━━━ RECORDED DATA ━━━

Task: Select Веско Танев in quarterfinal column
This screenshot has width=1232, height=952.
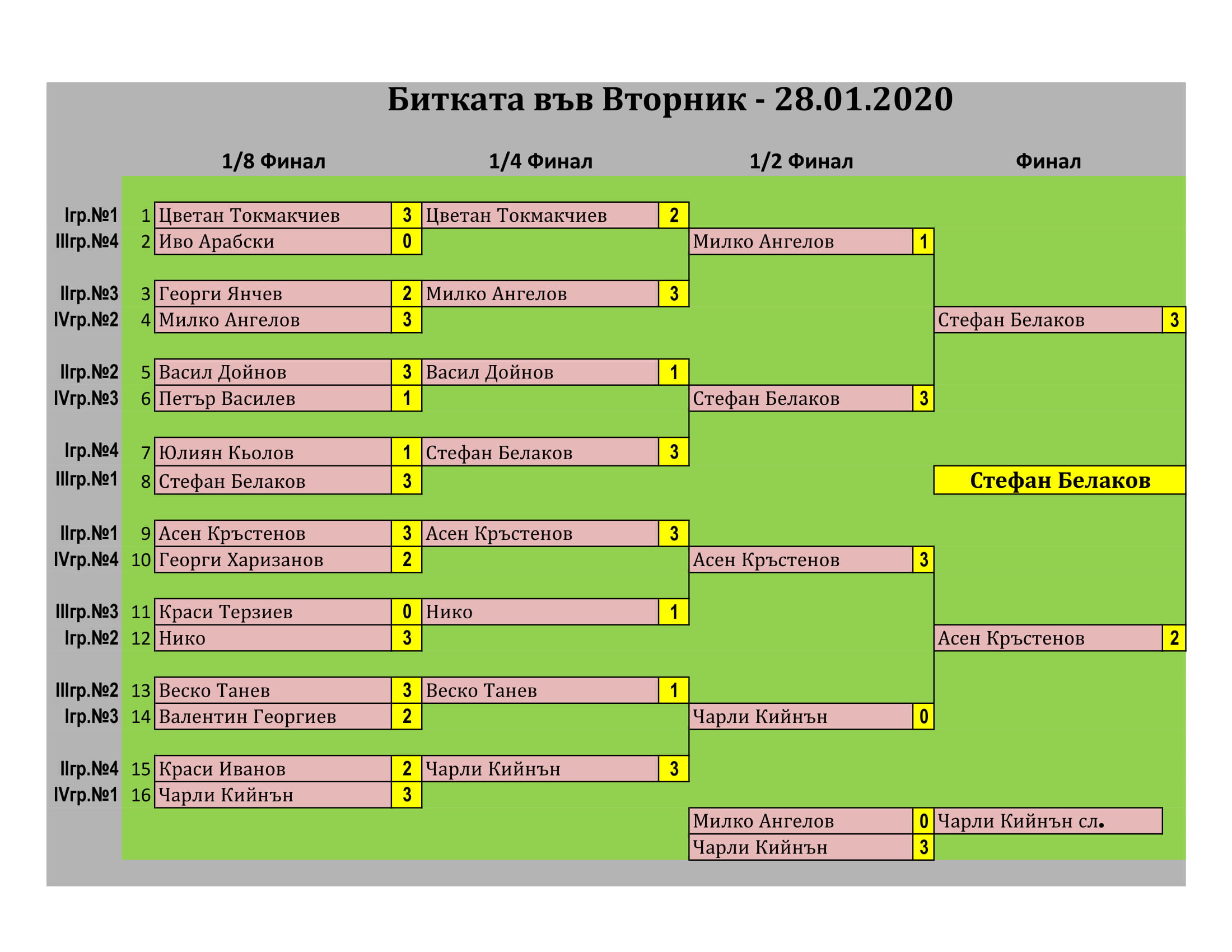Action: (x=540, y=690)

━━━
━━━ RECORDED DATA ━━━

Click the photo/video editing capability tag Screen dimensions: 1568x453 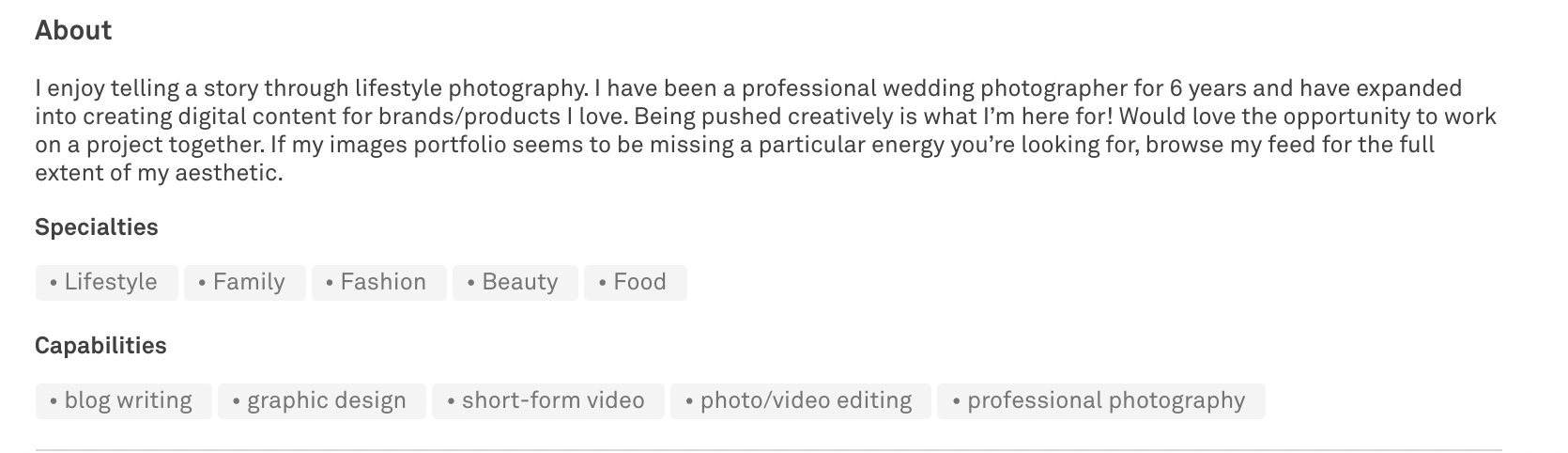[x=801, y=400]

━━━
━━━ RECORDED DATA ━━━

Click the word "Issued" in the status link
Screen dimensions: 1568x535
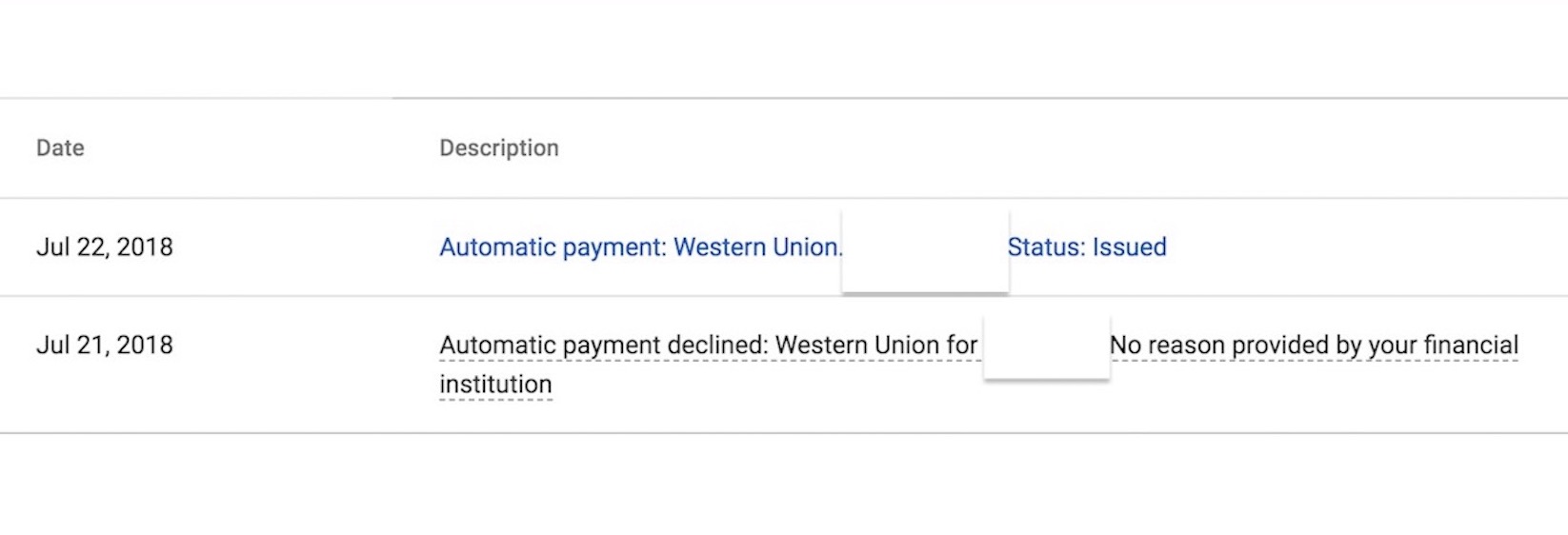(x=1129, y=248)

━━━

Can you change "status link" to "status badge" in the records, covering the stretch from the line containing "Click the word" through the line containing "(x=1129, y=248)", and give only those lines back with everything else the same and the pictures left out?

Click the word "Issued" in the status badge
Screen dimensions: 1568x535
(x=1129, y=248)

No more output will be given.